Non ho mai ben capito perché nella liturgia questi segni di riverenza vengono oggi dalla maggior parte dei fedeli ignorati. Se ben ricordo uno dei cavalli di battaglia della riforma della Messa è stato quello della formazione liturgica del fedele. Eppure i risultati di questa formazione, se prendiamo come riferimento i 57 anni che ci separano dall’entrata in vigore della Sacrosanctum Concilium (7 marzo 1965) sembrano ancora ben lontani dall’essere recepiti. E si parla oramai di un buon campione della popolazione, se si pensa che chi aveva circa 10 anni al tempo di quella promulgazione (cioè era in età pienamente educabile) oggi si avvicina ai 70 anni. Eppure basta osservare le liturgie nelle nostre parrocchie per rendersene conto.

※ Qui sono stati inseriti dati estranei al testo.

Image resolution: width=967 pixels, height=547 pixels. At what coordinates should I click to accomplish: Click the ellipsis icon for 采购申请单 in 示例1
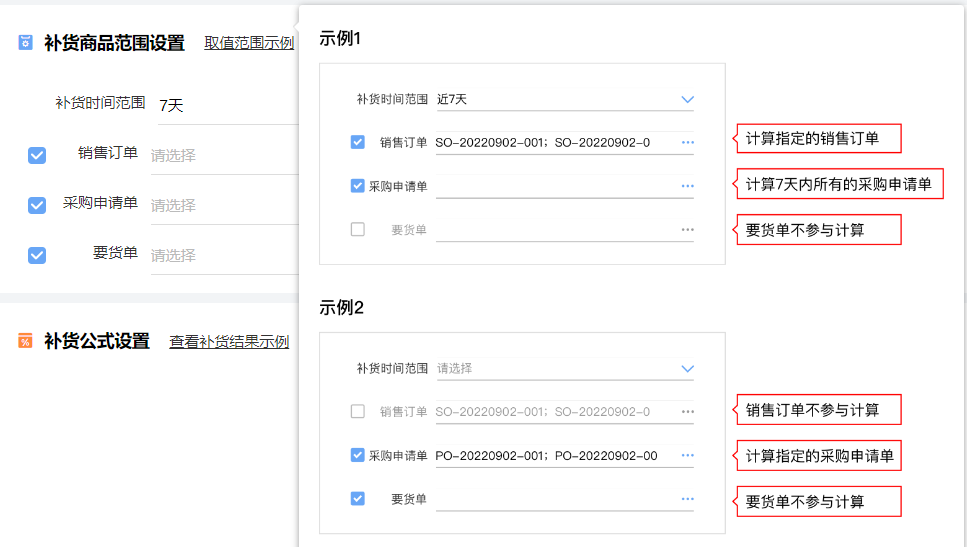(687, 186)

Non bisogna prendersela troppo con i fedeli se si considera che l’esempio di dignità liturgica che giunge da troppi sacerdoti non è certo dei più edificanti. Modi di celebrare sciatti, fantasiosi, all’insegna di una creatività fuori posto non sono pedagogicamente il modo più adatto per invogliare i fedeli a mostrare la propria riverenza.
Plinio Corrêa de Oliveira, riferendosi ad altro, ha detto: “Dio affida a talune persone la missione di essere simboli. Esse hanno un portamento, un modo d’essere che corrisponde a una certa grazia, accompagnato dalla capacità di esprimere sensibilmente questa grazia. Hanno un modo d’essere che rende particolarmente allettante le virtù legate alla grazia. Perciò sono chiamate non solo a praticarla in modo esimio, ma a simboleggiarla”.
Ecco, possiamo applicare tutto questo anche al portamento liturgico e al modo di essere nella liturgia. Se il sacerdote per primo non simboleggia quella dignità della liturgia, come si potrà pensare che il fedele lo farà spontaneamente?
Ma prendete ad esempio il canto. Ci è stato inculcato ad nauseam che bisogna partecipare al canto, ma quale esempio ci viene da sacerdoti che per la maggior parte non cantano le parti a loro dovute?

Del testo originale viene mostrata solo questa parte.